Last weekend at my revision retreat in Luray, I remembered a dream I once had. My mind was relaxed by being in a different environment. A window-crack of space opened and a sleeping memory slipped in.
When my husband and I were first married, I was filled with dreams of our future. Some were silly, like flying to Paris on the Concorde for a café lunch of chilled white asparagus with shaved prosciutto, and flying back home on the Concorde before supper.
Then there was my dream house, a Victorian farmhouse. I built a two-story kit dollhouse with gingerbread trim and curved shutters I glued on backward. I painted the exterior sky blue and drew hearts on the backward shutters, papered the rooms in a cabbage rose print and furnished them with a miniature Hoosier cabinet and “iron” bedstead. My mother stitched tiny gingham curtains. I glued a chip of wood over the front porch that said Bramblewood Cottage, and was ready to move in.

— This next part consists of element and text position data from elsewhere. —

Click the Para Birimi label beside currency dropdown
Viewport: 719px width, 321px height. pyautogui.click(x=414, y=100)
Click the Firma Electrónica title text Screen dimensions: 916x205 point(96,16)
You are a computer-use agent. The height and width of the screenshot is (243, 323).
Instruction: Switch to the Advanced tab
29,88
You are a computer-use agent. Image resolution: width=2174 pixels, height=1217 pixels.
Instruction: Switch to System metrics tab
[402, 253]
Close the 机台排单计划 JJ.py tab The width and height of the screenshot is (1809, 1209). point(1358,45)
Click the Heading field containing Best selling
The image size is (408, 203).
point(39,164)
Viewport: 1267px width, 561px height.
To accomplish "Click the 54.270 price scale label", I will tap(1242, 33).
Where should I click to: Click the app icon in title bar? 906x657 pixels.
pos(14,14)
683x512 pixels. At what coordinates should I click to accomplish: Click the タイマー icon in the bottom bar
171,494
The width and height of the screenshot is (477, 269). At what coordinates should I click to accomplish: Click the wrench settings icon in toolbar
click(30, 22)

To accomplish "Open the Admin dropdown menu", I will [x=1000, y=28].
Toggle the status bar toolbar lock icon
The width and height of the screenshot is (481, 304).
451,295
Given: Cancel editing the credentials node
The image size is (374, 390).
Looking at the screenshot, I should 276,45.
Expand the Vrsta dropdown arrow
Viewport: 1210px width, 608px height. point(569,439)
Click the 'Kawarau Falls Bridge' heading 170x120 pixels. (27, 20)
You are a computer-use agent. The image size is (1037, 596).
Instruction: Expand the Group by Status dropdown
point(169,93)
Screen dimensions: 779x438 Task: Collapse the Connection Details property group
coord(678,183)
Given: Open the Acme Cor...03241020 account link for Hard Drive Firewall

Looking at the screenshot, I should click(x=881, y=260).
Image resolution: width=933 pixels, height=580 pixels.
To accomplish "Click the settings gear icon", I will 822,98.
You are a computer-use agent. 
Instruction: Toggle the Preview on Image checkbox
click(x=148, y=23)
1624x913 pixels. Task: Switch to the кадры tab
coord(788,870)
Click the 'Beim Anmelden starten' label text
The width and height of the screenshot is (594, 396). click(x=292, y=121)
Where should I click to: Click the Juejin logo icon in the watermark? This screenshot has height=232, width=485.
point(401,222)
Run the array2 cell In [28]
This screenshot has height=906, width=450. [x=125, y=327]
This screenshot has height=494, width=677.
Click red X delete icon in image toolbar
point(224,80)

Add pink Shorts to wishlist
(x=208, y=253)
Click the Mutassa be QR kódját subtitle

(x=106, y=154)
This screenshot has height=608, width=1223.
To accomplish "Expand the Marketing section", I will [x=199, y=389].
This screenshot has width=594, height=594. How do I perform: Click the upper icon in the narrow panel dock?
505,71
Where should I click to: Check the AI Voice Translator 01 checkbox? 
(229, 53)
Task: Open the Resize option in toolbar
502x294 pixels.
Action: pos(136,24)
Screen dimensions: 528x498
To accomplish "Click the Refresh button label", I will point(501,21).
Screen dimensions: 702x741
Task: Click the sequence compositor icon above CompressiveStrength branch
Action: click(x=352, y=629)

My husband and I never shrunk to three inches and we aren’t living in a sky-blue Victorian farmhouse, but we do have a big front porch and shutters that are hung properly.
At the Mimslyn Inn in Luray, somewhere between the exercise on setting and the cookie break, an older dream fluttered through my mind. The library I was going to create, a dollhouse of a library just for children.
In the early 70s, I stumbled on the Noyes Children’s Library in Kensington, Maryland. Founded in 1893, it is the oldest public library in the Washington Metro area. Noyes became a children’s-only library in 1969. When I discovered the mansard-roofed cottage, I was enchanted. I stepped into a single room with low bookshelves filled with picture books, a rocking chair, and soft rugs on the floor. I was ready to move in.
The idea of a library just for children stayed with me for years. I dreamed of starting my own children’s library, a cozy cottage nestled in the foothills of the Blue Ridge. The big front room would be the domain of little children, but I’d add a second room for the deep reading age of eight to eleven year olds, with carpeted levels, like a tree house, and wide windows to encourage daydreaming.
My husband and I discussed the little library in earnest. We studied floor plans and I drew sketches. When we drove into the mountains on day trips, we scouted locations. Standardsville? Crozet?
Last weekend, I glanced out the sunroom windows where our retreat was held, took in the slopes of the Blue Ridge rising behind us and the Massanutten range tumbling across the valley, and wondered where that dream had gone. It had gotten lost in thirty-five years of moves and work and losses and health issues and money troubles. I felt sad. Such a sweet dream, so unselfish, it should have materialized from goodness alone.
And then I recalled the martin birdhouse my stepfather built for me when I was ten. In Manassas, where we did our weekly shopping, I’d noticed apartment-style birdhouses for purple martins in people’s backyards. We could attract those lovely martins, too!
My stepfather constructed a huge two-story martin apartment house, painted it white, and mounted it on a sturdy pole just inside our woods. I haunted the spot, waiting for birds to move in. But they never did. Not one single bird.
Year after year the martin house remained vacant. The paint flaked. The roof peeled. It was the saddest sight, that unlived-in house, built with anticipation and hope and the best of intentions. Later I realized purple martins are aerialists, catching gnats on the wing, and prefer their homes away from tall trees.
When we moved into this house, I hung a birdhouse from a hickory tree branch, never dreaming any self-respecting bird would move into a gaudy ornament from Lowe’s. Imagine my surprise last fall when I was raking leaves and glimpsed sticks poking out of the hole. Some bird family had actually nested in it!
Recently the Universe sent me something I didn’t know I needed until it was in front of me: a photo essay by Rob McDonald called “Birdhouses.” McDonald photographs spaces, like the homes of famous Southern writers and the more humble abodes of backyard birds. I was drawn to his images of miniature houses set at the edges of fields, made by hand, put up with the best of intentions.
When asked why he kept building birdhouses that were never used, one man told McDonald, “I guess I just like the idea of birds.”
I will never make the cottage children’s library happen. Yet now I can let the idea fly away knowing it’s okay to dream small dreams while tending the bigger ones.
It’s enough to face each day with anticipation, waiting for the flash of a bluebird as I take up my current project. I’m building a new place there, a new world to move into, in the hopes my readers will want to come, too.